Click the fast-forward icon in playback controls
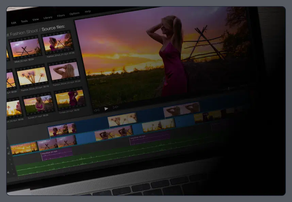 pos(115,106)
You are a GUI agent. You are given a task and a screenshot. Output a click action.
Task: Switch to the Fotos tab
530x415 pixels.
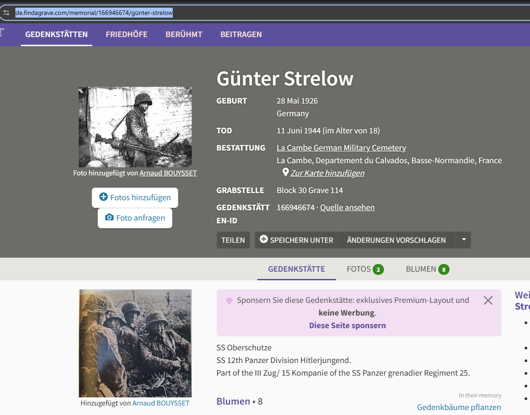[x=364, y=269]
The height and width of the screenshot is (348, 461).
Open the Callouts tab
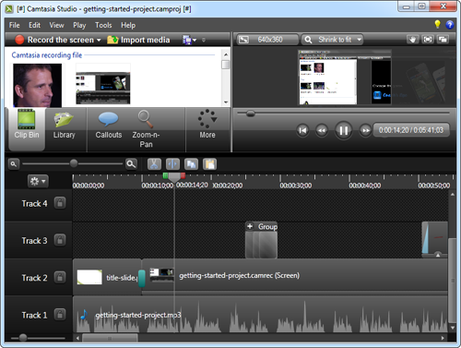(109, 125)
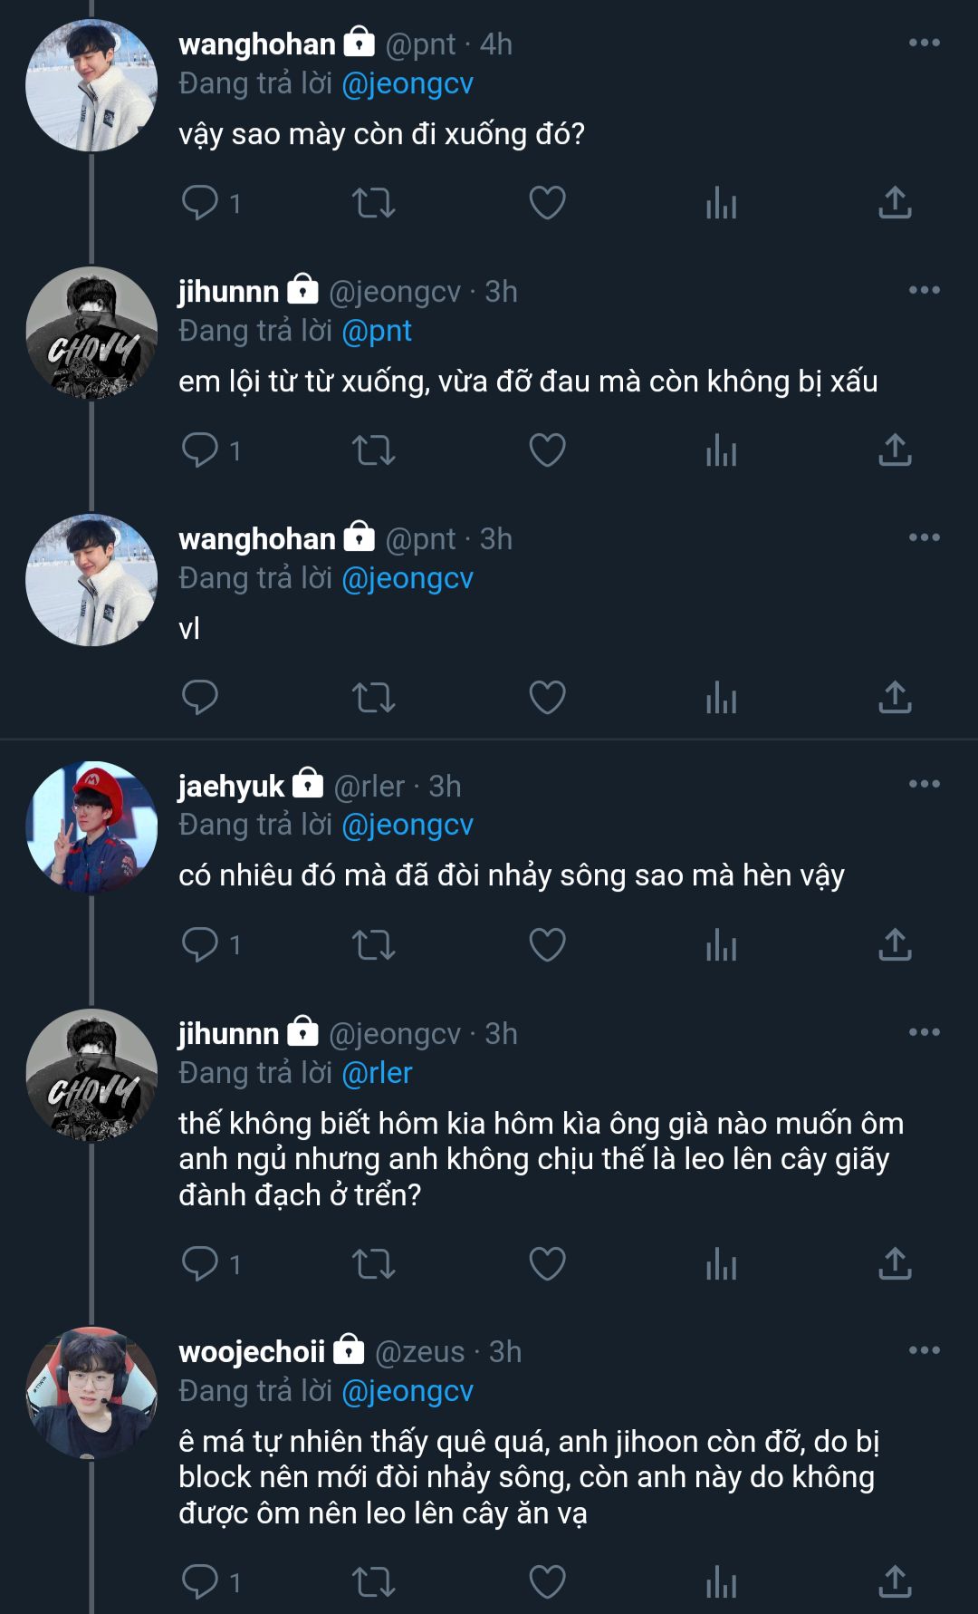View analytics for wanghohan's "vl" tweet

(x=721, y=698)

────────

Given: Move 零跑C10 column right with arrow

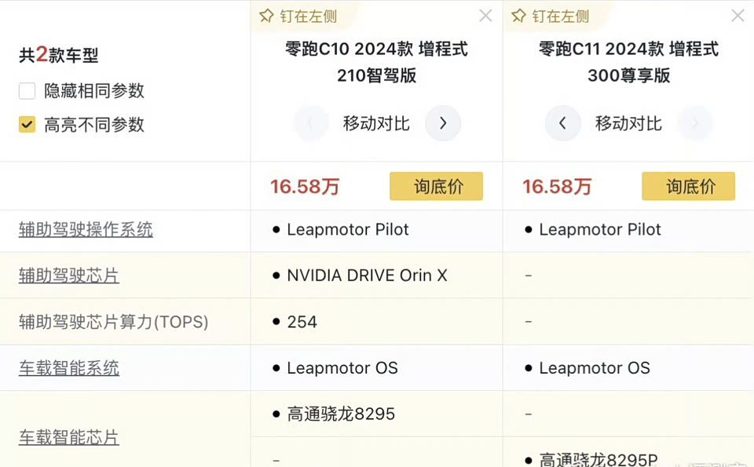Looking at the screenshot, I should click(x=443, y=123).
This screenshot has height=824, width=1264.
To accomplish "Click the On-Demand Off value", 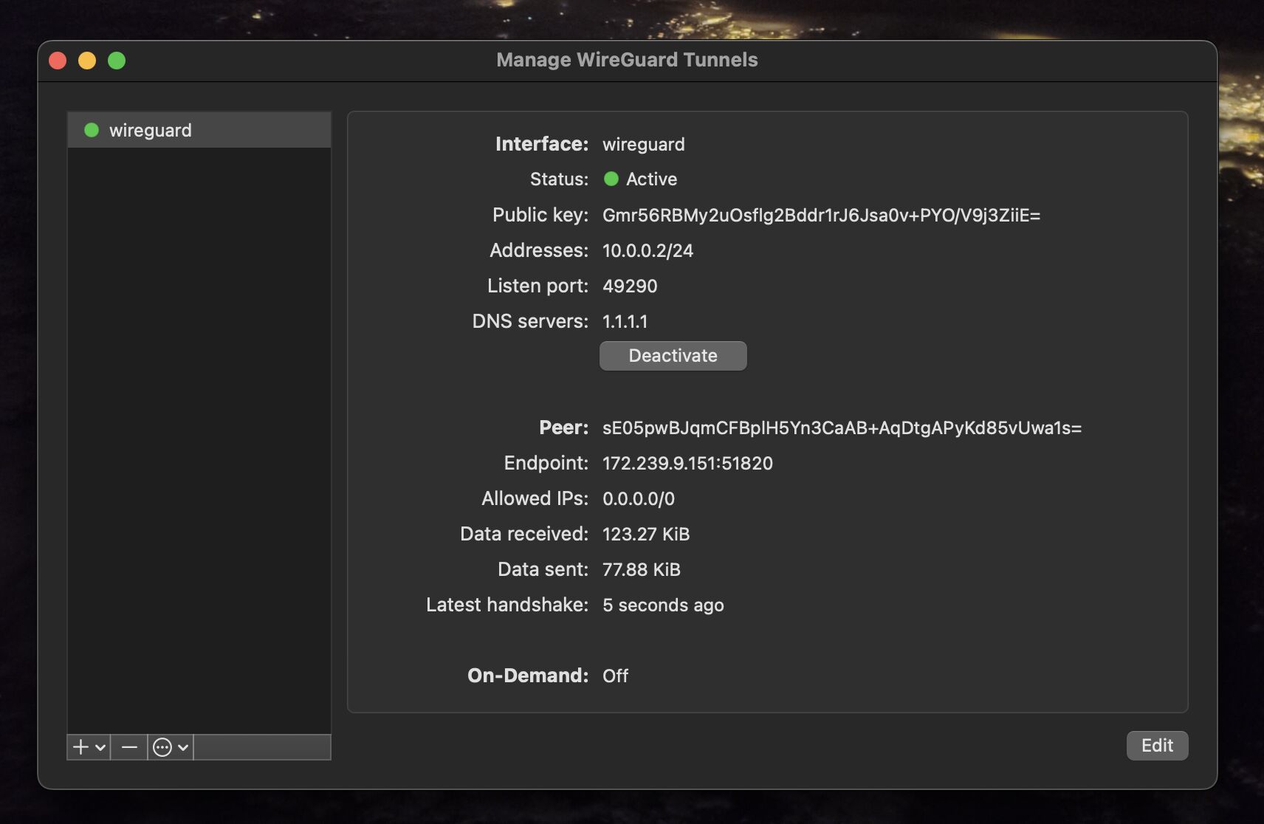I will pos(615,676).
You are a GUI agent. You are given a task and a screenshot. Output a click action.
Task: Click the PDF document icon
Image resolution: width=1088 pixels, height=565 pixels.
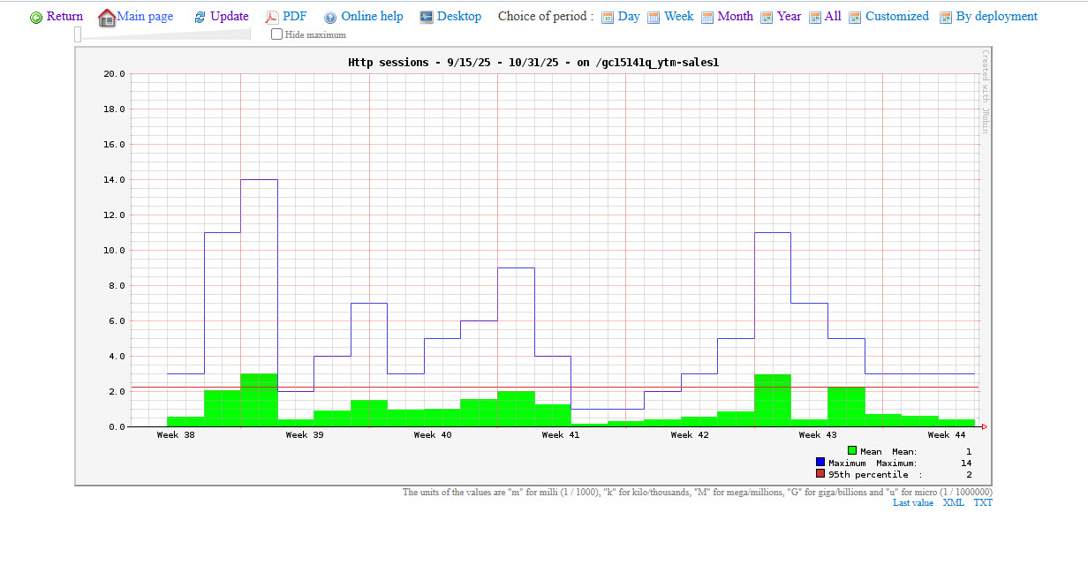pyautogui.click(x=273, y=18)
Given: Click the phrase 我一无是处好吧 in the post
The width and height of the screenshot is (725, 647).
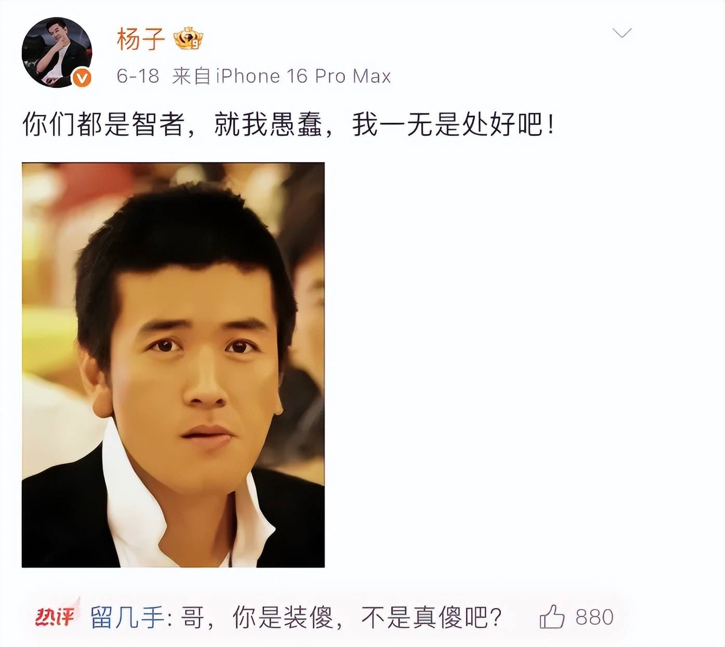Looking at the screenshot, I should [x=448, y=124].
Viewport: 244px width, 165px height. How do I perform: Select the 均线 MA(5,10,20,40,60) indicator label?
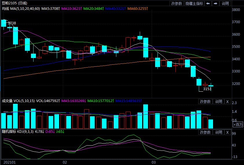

────────

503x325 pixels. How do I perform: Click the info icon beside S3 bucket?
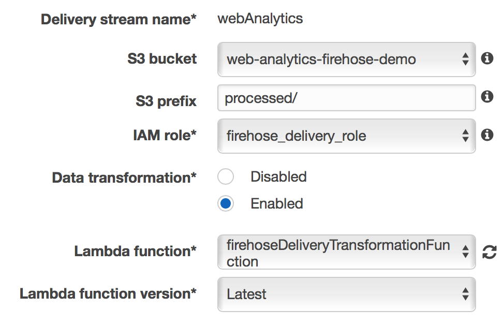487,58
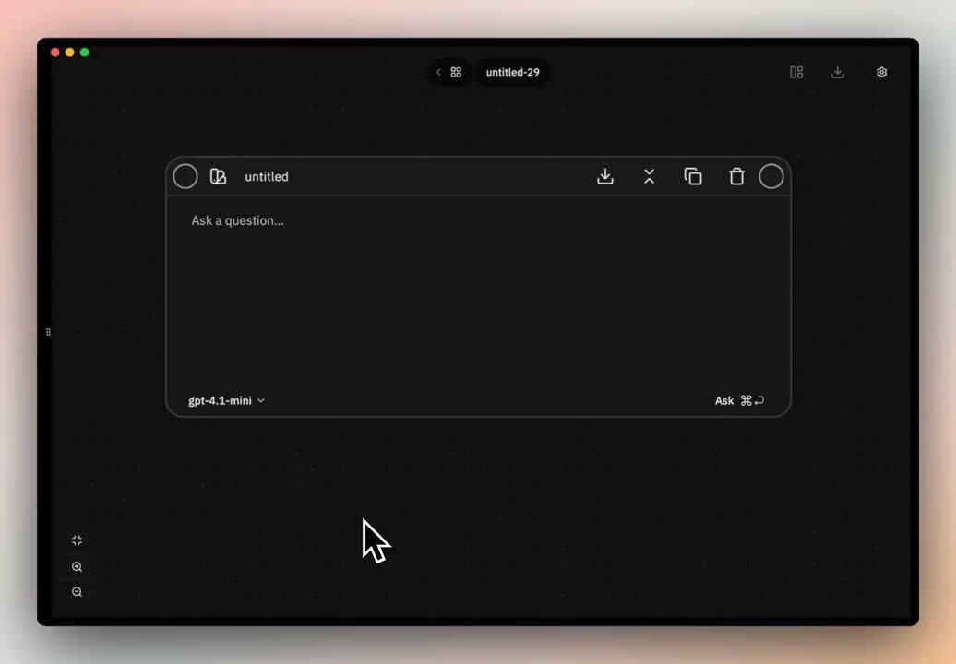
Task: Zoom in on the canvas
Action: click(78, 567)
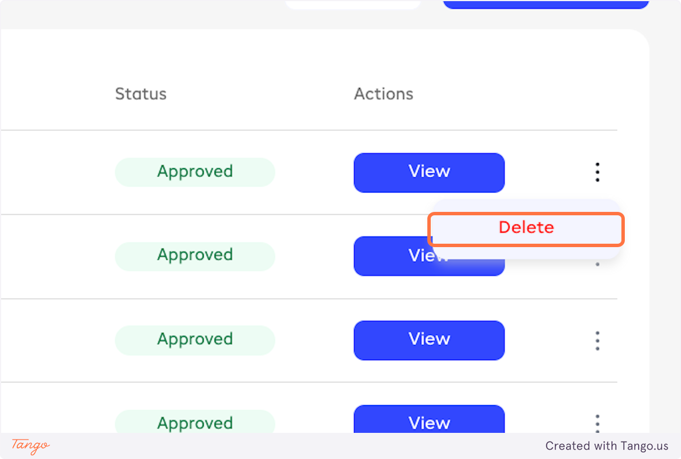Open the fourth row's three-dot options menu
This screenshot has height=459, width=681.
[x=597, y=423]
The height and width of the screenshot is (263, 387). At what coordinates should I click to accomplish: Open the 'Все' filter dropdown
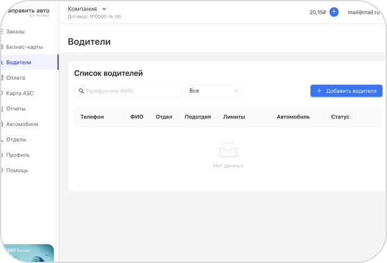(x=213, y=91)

────────

Among the entries above, copy exactly the stretch from the line holding "Given: Click the phrase 我一无是处好吧 in the post" through the line holding "Viewport: 244px width, 165px", leaving out any pictures.

> [RESPONSE]:
Given: Click the phrase 我一无是处好吧 in the post
The width and height of the screenshot is (725, 647).
Looking at the screenshot, I should [x=448, y=124].
Viewport: 244px width, 165px height. How do I perform: Select the 均线 MA(5,10,20,40,60) indicator label?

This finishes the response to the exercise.